The histogram for distance shows a similar pattern, where with the railroad it was a nice log looking distribution, this is a little more even. The second histogram is a zoomed in and the bins expanded for greater detail.

While the map is not as great as the railroad, which is why the distance histogram is so important, it does show a good representation of the northwestern states. Unlike the railroad map, each line does represent more participants than 3.
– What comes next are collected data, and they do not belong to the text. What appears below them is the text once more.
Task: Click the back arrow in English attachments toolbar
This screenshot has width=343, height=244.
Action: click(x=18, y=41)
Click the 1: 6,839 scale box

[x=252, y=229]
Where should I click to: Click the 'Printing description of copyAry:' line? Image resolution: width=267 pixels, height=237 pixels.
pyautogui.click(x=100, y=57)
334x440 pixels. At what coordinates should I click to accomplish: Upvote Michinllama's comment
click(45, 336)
What makes this tool so great is the ability to visually show the interaction between distance, number of participants, and the draw of an event. The numbers are nothing really new, but the charts are what make this analysis shine. When talking to community representatives whose education range from high school graduate to PhD, pictures are critical.

#Soldier Hallow Analysis

soho<-read.csv(file.choose(), header=TRUE)
summary(soho)
table.city<-sort(table(soho$city), decreasing=TRUE)
table.st<-sort(table(soho$state), decreasing=TRUE)
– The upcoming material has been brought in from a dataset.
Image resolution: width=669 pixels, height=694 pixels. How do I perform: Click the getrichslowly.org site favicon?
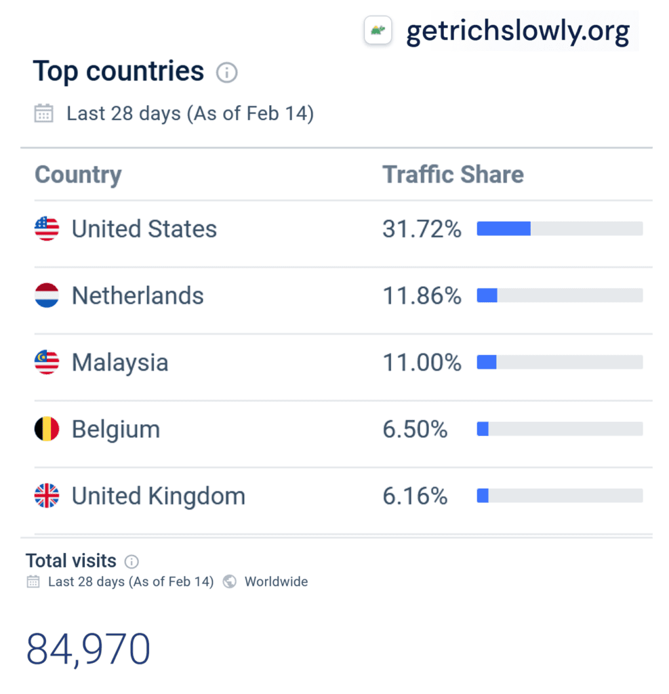pyautogui.click(x=378, y=31)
par(mar=c(5, 11, 4, 2), las=2)
barplot(table.city, main=‘SoHo: Cities’, horiz=TRUE, col=‘red’)

par(mar=c(5, 4, 4, 2), las=2)
barplot(table.st, main=‘SoHo: States’, horiz=TRUE, col=‘red’)

heber<-c(-111.33259, 40.511413)
soho.data<-matrix(data=c(soho$long, soho$lat), nrow=373, ncol=2)
soho.ut<-subset(soho, subset=(state==‘UT’))
soho.data.ut<-matrix(data=c(soho.ut$long, soho.ut$lat), nrow=29, ncol=2)
soho.dist<-(distm(heber, soho.data, fun=distVincentyEllipsoid)*0.000621371192)
soho.dist.ut<-(distm(heber, soho.data.ut, fun=distVincentyEllipsoid)*0.000621371192)
dist.soho<-matrix(soho.dist, nrow=373, ncol=1)
dist.soho.ut<-matrix(soho.dist.ut, nrow=29, ncol=1)
summary(dist.soho)
sd(dist.soho)
p.skew.soho<-(3*(mean(dist.soho)-median(dist.soho)))/sd(dist.soho)
hist(dist.soho, main=‘SoHo: Distance Histogram’, col=‘red’)
hist(dist.soho.ut, main=‘SoHo: Distance Histogram Utah’, breaks=20, col=‘red’)

#mapping it out
#US
map("state", col="#f2f2f2", fill=TRUE, bg="white", lwd=0.25)
title(main=‘SoHo: US Map’)
for(i in 1:dim(soho.data)[1]){
 inter <- gcIntermediate(heber, soho.data[i, 1:2], n=373, addStartEnd=TRUE)
 lines(inter, col="red")
}
 
#Zoomed into West
par(mfrow=c(1,2), mar=c(5,4,4,2))
map("state", col="#f2f2f2", fill=TRUE, bg="white", lwd=0.25, xlim=c(-125, -103), ylim=c(30, 50))
title(main=‘SoHo: Western Region’)
 
for(i in 1:dim(soho.data)[1]){
 inter <- gcIntermediate(heber, soho.data[i, 1:2], n=373, addStartEnd=TRUE)
 lines(inter, col="red")
}

#Utah
map("state", col="#f2f2f2", fill=TRUE, bg="white", lwd=0.25, xlim=c(-112.1, -111), ylim=c(40, 42))
title(main=‘SoHo: Utah’)
for(i in 1:dim(soho.data.ut)[1]){
 inter <- gcIntermediate(heber, soho.data.ut[i, 1:2], n=29, addStartEnd=TRUE)
 lines(inter, col="red")
}
par(mfrow=c(1,1))

Created by Pretty R at inside-R.org

Wednesday, September 12, 2012

Great Circles, Black Holes, and Community Events Part 2 of 3

This post will examine the Heber Valley Railroad, a small town tourist attraction using event gravitational pull. Using the information from part 1 the two factors associated with the events gravity, the number of participants, and the distance they traveled. The number of participants can be shown using bar charts, histograms, and summary tables. The distance traveled can be displayed using bar charts, histograms, summary charts, and most important great circle maps. Below are some of the charts I created when doing the analysis.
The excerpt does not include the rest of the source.